RTO and RPO have had a good run. For decades, Recovery Time Objective and Recovery Point Objective have been the default language of resilience planning - the numbers organisations point to when they want to demonstrate they've thought seriously about what happens when things go wrong.
The problem is that they measure the wrong thing. Or rather, they measure one narrow slice of a much larger picture, and somewhere along the way that slice became a proxy for the whole.
Recovery Time Objective tells you how quickly you aim to restore a system. Recovery Point Objective tells you how much data loss you're prepared to accept. Both are useful. Neither tells you whether your organisation can actually function during the period between an incident starting and normal operations resuming.
That gap - what happens in the middle - is where most organisations are flying blind. And it's where the real cost of an incident accumulates.
Systems being offline is expensive. But poor decisions made under pressure, failed communications, regulatory deadlines missed, customers left without answers, leadership teams unable to coordinate - these are often where the lasting damage is done. None of them show up in your RTO.
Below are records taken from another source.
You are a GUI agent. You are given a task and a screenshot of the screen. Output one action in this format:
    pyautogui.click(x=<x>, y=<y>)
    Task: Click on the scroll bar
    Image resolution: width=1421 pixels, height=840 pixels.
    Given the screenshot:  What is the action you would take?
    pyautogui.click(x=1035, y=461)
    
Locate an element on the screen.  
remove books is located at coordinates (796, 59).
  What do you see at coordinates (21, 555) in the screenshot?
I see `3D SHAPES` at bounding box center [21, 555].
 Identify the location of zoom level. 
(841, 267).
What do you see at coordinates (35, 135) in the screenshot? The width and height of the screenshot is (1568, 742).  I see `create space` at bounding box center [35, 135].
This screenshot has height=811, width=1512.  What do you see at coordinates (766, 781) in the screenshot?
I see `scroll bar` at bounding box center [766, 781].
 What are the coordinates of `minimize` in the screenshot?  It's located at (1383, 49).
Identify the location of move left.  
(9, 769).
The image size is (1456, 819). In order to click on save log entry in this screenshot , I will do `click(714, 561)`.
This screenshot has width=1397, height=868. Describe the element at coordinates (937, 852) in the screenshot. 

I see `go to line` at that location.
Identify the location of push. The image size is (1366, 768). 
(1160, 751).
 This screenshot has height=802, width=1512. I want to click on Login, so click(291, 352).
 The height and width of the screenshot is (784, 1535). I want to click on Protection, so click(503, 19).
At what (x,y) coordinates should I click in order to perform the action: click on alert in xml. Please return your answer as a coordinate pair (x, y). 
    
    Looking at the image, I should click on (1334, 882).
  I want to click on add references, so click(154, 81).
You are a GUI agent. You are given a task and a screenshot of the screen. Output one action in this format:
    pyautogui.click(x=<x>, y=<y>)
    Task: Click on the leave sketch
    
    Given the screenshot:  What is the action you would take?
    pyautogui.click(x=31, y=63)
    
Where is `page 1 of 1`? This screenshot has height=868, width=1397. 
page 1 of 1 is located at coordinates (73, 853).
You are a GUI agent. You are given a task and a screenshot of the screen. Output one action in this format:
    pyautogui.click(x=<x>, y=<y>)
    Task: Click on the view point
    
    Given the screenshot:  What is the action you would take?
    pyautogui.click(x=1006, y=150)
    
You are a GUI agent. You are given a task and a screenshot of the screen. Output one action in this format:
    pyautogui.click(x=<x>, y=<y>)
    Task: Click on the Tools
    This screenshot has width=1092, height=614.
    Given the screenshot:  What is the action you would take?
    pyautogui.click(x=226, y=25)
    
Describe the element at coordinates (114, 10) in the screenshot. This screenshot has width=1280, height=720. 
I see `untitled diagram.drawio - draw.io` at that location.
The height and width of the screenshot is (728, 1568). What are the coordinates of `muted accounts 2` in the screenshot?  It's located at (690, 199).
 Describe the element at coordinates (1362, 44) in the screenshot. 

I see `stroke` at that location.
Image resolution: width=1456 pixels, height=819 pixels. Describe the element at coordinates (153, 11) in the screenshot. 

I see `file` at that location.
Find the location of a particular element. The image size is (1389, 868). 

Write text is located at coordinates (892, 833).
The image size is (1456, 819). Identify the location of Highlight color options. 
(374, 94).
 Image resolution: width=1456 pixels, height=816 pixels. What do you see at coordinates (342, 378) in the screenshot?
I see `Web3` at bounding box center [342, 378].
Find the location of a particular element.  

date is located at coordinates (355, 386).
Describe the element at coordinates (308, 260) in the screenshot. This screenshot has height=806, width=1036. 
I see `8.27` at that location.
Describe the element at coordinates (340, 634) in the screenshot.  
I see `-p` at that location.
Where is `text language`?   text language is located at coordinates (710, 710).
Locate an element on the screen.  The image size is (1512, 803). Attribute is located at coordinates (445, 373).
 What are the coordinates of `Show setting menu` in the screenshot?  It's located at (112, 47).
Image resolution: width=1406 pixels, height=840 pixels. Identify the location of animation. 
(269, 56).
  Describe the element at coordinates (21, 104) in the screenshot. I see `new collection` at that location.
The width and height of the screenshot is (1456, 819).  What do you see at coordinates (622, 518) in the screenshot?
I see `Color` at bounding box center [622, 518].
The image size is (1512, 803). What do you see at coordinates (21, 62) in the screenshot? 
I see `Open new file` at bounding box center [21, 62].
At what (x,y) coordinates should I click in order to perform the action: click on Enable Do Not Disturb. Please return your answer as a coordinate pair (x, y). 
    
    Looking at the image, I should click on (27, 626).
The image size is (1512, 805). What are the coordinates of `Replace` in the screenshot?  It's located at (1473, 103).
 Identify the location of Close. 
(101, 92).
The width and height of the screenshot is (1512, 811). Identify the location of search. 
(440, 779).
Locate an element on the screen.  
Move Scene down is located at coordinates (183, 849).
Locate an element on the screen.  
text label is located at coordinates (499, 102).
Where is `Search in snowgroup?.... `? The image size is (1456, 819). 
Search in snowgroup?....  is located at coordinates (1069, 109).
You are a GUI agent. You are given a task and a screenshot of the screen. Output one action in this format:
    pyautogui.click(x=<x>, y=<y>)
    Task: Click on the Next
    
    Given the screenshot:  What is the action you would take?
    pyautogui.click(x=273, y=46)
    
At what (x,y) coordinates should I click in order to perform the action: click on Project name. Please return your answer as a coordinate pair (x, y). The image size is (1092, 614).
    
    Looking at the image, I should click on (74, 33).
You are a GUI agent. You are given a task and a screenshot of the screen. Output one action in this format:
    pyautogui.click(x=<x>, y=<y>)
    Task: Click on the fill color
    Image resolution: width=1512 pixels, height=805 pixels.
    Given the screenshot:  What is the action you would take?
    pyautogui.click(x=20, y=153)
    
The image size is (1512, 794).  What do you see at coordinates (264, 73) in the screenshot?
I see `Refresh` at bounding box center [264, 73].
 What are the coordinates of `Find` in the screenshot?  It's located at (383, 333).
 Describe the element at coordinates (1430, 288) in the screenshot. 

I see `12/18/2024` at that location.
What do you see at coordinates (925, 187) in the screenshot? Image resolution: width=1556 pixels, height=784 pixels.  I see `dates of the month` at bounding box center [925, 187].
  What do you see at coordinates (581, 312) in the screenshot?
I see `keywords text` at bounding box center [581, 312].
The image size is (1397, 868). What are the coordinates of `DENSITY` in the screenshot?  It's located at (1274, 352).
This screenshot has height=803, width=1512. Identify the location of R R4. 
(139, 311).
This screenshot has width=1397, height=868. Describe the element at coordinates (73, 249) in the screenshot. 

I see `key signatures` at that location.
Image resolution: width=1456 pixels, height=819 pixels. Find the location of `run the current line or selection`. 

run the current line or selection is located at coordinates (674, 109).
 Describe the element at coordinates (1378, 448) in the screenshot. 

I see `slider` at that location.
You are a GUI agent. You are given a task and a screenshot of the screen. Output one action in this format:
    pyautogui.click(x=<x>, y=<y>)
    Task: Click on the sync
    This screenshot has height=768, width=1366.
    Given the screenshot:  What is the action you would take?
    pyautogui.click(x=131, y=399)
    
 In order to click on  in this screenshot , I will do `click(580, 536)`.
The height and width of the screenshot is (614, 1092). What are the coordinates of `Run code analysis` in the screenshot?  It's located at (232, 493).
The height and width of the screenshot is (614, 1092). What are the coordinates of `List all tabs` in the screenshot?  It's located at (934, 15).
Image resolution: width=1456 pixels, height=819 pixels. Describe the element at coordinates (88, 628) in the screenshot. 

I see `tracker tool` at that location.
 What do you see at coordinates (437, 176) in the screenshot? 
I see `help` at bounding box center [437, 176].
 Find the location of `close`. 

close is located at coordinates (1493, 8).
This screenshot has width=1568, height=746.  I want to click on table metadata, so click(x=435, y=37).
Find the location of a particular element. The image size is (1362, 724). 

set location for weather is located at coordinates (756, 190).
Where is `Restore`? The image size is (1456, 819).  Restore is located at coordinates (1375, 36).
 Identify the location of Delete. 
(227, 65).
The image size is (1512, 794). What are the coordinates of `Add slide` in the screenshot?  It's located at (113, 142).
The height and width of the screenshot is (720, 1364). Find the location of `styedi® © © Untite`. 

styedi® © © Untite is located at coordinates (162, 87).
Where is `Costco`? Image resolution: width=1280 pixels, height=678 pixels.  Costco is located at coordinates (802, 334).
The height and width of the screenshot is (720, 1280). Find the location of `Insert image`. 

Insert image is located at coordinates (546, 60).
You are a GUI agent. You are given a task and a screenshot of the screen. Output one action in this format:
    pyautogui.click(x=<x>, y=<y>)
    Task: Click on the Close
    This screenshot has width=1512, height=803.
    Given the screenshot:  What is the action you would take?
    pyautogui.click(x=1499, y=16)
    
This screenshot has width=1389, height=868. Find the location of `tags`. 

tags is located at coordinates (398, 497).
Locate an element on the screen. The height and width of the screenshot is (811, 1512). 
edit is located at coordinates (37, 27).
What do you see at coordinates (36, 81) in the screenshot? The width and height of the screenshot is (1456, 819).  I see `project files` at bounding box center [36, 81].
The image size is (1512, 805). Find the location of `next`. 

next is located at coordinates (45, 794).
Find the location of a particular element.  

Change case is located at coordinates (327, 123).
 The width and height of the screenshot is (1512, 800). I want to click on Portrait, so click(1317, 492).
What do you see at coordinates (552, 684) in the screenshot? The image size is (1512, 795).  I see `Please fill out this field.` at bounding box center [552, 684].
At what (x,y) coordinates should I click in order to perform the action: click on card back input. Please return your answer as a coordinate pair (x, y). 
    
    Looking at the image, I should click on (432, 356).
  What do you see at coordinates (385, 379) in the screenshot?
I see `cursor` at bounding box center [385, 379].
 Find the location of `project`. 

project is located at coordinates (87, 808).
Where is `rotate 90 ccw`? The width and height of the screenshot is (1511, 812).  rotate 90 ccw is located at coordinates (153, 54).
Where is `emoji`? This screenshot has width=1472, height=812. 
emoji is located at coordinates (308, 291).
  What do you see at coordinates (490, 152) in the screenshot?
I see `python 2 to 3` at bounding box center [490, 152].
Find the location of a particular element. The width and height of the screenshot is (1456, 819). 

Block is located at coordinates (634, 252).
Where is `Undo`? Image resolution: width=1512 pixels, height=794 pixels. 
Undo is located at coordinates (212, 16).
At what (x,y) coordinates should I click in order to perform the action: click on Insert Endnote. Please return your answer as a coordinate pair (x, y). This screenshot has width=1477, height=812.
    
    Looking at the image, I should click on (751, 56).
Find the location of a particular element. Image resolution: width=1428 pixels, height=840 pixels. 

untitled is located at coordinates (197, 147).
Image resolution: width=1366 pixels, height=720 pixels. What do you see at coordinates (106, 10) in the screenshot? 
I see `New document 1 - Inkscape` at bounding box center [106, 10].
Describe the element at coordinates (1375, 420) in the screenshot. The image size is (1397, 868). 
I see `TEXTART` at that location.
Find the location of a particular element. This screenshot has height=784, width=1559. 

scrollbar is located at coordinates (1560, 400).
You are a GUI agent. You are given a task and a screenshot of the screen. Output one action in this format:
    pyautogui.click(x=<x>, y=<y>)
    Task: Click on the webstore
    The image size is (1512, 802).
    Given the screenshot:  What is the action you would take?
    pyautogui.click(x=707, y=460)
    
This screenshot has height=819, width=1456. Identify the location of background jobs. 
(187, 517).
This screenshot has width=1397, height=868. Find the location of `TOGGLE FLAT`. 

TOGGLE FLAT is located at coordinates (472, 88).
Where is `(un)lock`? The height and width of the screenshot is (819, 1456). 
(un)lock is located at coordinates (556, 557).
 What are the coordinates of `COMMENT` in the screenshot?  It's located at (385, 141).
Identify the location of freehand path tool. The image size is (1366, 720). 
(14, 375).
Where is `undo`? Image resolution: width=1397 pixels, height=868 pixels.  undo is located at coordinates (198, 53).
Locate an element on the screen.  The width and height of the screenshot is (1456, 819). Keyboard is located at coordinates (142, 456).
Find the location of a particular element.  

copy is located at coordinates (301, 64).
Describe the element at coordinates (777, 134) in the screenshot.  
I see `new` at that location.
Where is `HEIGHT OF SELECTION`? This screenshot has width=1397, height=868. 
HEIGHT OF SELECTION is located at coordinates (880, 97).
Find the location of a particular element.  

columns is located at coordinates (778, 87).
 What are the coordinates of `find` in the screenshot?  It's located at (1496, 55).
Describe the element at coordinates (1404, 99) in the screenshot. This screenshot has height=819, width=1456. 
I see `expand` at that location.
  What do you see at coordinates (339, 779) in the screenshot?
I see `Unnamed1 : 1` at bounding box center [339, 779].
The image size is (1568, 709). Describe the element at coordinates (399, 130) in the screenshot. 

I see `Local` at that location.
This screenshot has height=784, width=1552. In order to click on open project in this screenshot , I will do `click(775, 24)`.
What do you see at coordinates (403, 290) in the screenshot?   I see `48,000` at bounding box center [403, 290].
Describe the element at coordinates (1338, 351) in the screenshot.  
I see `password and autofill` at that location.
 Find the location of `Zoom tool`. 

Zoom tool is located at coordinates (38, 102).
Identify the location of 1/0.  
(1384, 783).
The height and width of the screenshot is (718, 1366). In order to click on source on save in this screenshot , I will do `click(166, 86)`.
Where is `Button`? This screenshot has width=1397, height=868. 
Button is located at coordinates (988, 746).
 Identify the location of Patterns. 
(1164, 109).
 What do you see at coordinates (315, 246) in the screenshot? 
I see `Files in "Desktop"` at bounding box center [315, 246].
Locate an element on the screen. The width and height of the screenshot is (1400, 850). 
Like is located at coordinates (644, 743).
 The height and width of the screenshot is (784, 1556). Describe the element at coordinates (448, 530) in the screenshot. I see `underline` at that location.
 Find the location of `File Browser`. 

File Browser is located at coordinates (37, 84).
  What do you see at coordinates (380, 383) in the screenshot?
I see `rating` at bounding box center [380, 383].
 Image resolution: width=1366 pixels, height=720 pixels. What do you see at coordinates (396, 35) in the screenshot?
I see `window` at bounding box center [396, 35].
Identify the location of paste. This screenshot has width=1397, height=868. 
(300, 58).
Mean Time to Detect (MTTD). How long does it take your organisation to identify that something is wrong? In many breaches, attackers have been present for weeks before detection. The recovery clock doesn't start at the moment of breach — it starts at the moment you know about it. MTTD is the metric that tells you how much of the incident you're dealing with retrospectively.
Communication Continuity Rate. Can your incident response team actually reach each other, and the right stakeholders, when primary systems are degraded or suspect? This rarely gets measured. It should. The ability to coordinate a response is the precondition for everything else - and it's frequently the thing that breaks first.
Decision Latency. How long does it take your organisation to move from identifying a problem to making a consequential decision about it? Slow decision-making during an incident isn't just frustrating — it's costly. Measuring it forces the uncomfortable conversation about who has authority, who needs to be consulted, and where the bottlenecks actually are.
Regulatory Deadline Adherence. Under DORA, NIS2, and FCA rules, notification timelines are specific and unforgiving. Whether your organisation meets them during a real incident is a direct measure of operational resilience - and one that has concrete consequences if the answer is no.
Post-Incident Capability Degradation. How long after an incident is resolved does your organisation operate below full capacity? Recovery time measures when systems come back. This measures when people, processes, and confidence do. They're rarely the same date.
Resilience has moved up the agenda - regulators are asking harder questions, boards want more than a slide showing RTO targets, and the threat landscape has made it clear that incidents are a question of when, not if.
The organisations that handle incidents well aren't just the ones that recover fastest. They're the ones that communicate clearly, decide quickly, and maintain enough situational awareness to stay ahead of a situation that's actively trying to outpace them.
Measuring recovery time is easy. Measuring your ability to function under pressure is harder - but it's the question that actually matters.